Stated task: Could you give back the lines between the one holding "You are a GUI" and the one holding "click(313, 531)", inclusive, replacing "marker" with "pin" and leaving everything else unchanged?

Provided data:
↓↓↓

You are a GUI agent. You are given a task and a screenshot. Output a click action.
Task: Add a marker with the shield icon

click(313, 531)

↑↑↑
↓↓↓

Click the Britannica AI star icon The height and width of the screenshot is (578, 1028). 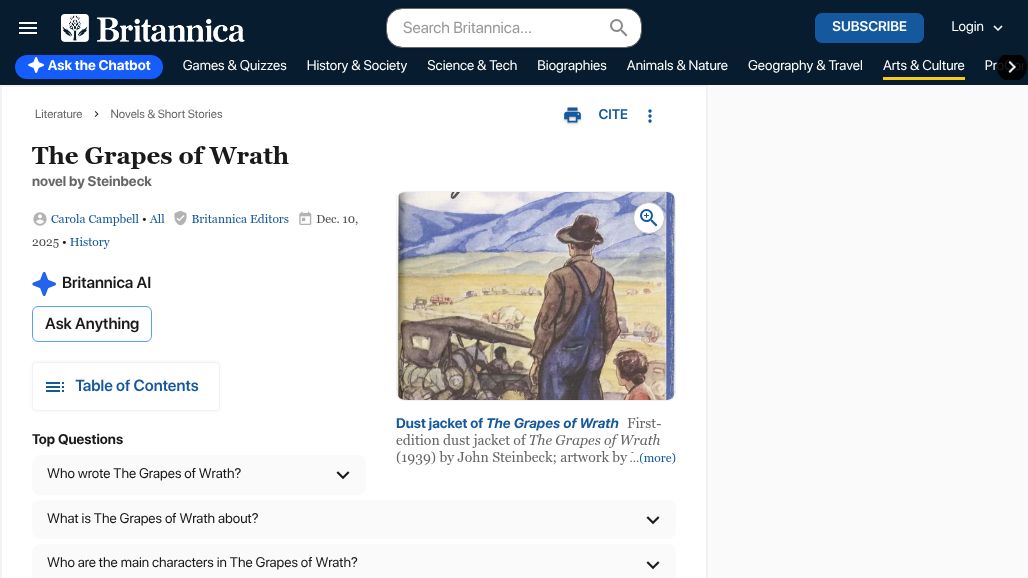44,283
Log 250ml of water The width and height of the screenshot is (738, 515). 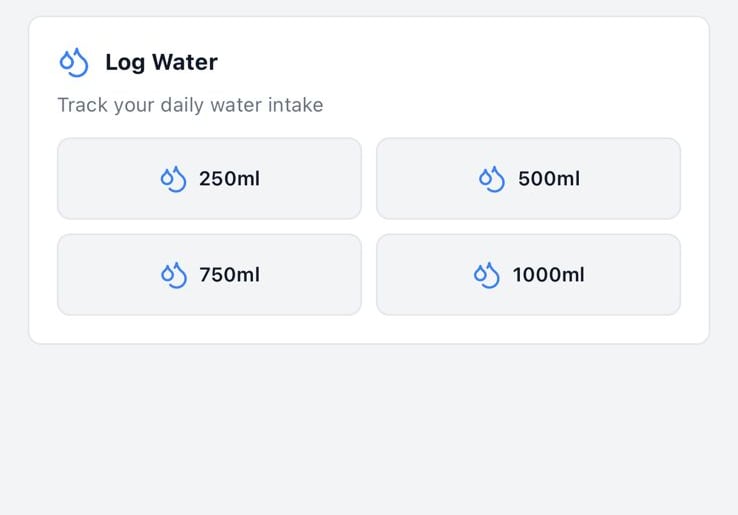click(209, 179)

↑↑↑
↓↓↓

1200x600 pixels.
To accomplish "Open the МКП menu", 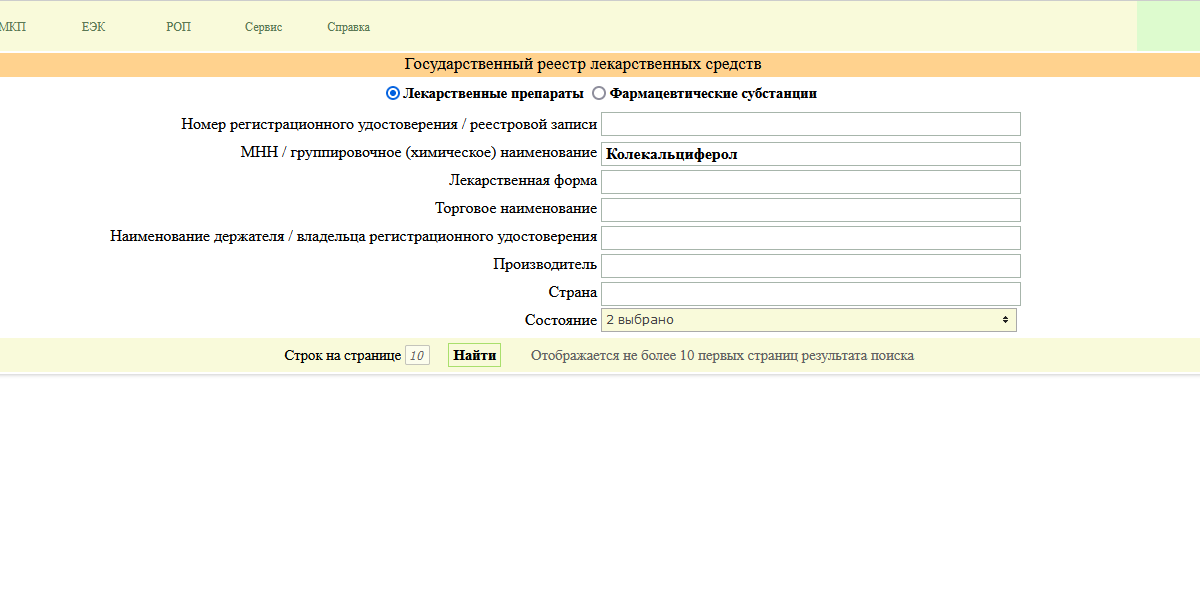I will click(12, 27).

↑↑↑

Task output:
You are a GUI agent. You are given a task and a screenshot. Output a click action.
Task: Add a pin with the shield icon

click(313, 531)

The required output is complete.